Active identification for discrete-time nonlinear control. I. Output-feedback systems

Abstract

The problem of controlling nonlinear systems with unknown parameters has received a great deal of attention in the continuous-time case. In contrast, its discrete-time counterpart remains largely unexplored, primarily due to the difficulties associated with utilizing Lyapunov design techniques in a discrete-time framework. Existing results impose restrictive growth conditions on the nonlinearities to yield global stability. In this paper, we propose a novel approach, which removes this obstacle and yields global stability and tracking for systems that can be transformed into an output-feedback canonical form, in which the nonlinearities depend only on the measured output, but are otherwise arbitrary.
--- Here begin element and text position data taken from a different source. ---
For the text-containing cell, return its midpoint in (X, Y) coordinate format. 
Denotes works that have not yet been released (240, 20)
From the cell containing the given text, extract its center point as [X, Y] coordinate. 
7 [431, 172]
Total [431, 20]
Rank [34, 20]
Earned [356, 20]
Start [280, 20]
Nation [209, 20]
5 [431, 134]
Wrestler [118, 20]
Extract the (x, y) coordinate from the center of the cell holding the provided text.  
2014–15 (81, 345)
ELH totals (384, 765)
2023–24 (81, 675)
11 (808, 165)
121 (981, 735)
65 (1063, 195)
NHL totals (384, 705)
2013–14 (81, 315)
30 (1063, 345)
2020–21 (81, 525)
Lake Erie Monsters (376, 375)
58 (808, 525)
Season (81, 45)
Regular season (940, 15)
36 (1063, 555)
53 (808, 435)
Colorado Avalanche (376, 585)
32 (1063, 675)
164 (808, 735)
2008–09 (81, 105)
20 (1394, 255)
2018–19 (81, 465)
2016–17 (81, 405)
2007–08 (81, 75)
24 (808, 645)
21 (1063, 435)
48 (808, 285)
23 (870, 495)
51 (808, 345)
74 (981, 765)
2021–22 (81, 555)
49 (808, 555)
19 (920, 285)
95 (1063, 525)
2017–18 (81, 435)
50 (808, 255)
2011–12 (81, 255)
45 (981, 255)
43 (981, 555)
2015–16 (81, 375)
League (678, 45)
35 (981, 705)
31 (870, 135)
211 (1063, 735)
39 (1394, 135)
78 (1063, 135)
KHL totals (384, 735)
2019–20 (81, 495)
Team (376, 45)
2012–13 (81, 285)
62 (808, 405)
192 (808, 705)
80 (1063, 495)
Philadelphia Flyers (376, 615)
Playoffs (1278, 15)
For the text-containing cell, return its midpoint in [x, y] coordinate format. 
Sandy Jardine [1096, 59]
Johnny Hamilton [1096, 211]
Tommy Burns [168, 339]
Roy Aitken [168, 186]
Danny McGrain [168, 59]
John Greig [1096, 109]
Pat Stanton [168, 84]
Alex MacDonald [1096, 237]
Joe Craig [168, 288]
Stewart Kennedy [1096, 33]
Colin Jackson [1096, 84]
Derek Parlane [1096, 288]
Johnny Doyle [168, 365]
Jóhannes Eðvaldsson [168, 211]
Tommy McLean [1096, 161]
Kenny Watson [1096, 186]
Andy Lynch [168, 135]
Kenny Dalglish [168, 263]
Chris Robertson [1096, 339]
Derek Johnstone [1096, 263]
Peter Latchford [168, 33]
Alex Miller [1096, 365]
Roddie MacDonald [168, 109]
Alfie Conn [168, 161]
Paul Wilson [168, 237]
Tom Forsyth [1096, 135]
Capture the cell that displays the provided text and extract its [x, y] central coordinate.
The main novelties of our design are: (i) the temporal and algorithmic separation of the parameter estimation task from the control task, and (ii) the development of an active identification procedure, which uses the control input to actively drive the system state to points in the state space that allow the orthogonalized projection estimator to acquire all the necessary information about the unknown parameters. We prove that our algorithm guarantees complete (for control purposes) identification in a finite time interval, whose maximum length we compute. Thus, the traditional structure of concurrent online estimation and control is replaced by a two-phase control strategy: first use active identification, and then utilize the acquired parameter information to implement any control strategy as if the parameters were known.